LaRoe writes, “As wholesale dairy product prices drop, federal milk order prices fall as a consequence,” though he admitted it is always difficult for farmers and agricultural specialists to determine the exact causes of falling prices.

Farmers bear the brunt of frustration, especially when they are forced to decide between waiting out periods of deflated prices and selling cattle. Zylstra took the last resort in January of 2003 when he sold most of his cattle and advertised his farm for $10,000 per acre or $1,000,000 for all 141 acres.

“We would have had to remain a functioning farm because we couldn’t afford to pay full property taxes. January was hard to take, especially when I watched my animals leave, but I think it’s the best for the town and for me. This is more or less my retirement,” he said.

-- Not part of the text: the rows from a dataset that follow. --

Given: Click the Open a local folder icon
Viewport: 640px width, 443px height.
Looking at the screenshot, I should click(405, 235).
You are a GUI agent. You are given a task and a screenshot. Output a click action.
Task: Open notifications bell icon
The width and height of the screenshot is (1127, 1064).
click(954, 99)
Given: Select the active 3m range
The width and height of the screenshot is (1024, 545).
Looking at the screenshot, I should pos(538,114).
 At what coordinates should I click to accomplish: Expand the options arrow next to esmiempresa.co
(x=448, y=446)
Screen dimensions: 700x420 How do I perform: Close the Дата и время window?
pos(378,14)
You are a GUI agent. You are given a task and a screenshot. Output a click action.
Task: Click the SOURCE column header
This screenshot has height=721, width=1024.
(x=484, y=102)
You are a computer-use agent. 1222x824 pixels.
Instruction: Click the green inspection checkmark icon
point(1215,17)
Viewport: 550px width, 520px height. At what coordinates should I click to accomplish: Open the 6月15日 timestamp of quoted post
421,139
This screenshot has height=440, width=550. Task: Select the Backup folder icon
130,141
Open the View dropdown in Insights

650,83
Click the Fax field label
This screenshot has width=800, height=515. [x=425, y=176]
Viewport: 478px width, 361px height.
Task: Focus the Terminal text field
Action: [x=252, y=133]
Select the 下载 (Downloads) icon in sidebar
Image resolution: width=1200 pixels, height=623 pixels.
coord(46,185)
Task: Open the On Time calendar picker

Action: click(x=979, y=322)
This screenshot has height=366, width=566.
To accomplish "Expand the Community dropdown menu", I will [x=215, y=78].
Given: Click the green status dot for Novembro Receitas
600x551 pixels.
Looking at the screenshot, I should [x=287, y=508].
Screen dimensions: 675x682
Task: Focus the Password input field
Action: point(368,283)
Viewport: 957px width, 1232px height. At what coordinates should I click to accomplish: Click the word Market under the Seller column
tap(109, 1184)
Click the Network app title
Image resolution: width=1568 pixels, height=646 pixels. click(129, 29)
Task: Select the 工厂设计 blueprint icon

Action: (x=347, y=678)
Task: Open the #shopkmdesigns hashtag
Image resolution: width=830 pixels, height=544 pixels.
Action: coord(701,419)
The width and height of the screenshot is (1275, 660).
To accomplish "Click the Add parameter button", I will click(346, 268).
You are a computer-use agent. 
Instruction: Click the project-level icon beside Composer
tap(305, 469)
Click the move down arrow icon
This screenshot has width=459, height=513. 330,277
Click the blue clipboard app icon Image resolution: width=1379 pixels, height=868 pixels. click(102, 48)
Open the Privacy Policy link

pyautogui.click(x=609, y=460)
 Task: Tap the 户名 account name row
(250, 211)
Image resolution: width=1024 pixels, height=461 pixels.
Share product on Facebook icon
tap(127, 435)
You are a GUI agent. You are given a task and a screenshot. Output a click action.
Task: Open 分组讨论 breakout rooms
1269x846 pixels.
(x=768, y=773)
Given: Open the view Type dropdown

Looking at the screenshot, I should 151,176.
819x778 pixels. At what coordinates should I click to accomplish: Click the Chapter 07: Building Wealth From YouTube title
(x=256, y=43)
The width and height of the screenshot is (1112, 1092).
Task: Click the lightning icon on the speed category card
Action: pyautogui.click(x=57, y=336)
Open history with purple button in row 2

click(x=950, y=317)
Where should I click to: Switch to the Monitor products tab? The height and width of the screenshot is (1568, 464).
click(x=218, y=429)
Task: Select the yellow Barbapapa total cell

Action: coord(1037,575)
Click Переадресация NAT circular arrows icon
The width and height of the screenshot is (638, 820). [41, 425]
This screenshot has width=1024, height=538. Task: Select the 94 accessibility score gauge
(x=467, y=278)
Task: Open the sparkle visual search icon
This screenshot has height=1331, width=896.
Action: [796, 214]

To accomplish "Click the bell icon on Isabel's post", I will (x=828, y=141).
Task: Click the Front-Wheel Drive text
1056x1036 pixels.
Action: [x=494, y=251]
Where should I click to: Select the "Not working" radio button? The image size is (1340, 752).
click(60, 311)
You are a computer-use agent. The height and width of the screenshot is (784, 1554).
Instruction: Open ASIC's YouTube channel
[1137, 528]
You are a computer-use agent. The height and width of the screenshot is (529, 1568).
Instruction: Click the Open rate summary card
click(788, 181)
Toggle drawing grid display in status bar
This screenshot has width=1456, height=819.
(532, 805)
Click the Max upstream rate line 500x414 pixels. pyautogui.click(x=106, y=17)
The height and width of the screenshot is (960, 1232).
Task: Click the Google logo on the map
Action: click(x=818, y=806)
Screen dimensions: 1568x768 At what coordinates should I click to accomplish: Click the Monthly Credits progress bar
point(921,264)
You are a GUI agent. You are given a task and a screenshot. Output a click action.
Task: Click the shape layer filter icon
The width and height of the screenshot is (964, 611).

Brookside Homes of Monticello made him an offer, and if all goes as planned, the sale should close on October 1, Zylstra said.

“As far as I know, they want to buy the whole property and subdivide it into five-acre mini-farms,” he said.

Again, he stood slowly from the porch swing and went inside, this time to find the local newspaper published in New York Mills, MN, where he and his wife plan to buy a small house and enjoy their retirement. His wife has family there, and his son and two of his daughters will move with them.

“My son plans to buy ten or fifteen acres, and I have decided to help him. My kids have made my life more happy, and I am very thankful to have them around,” he said.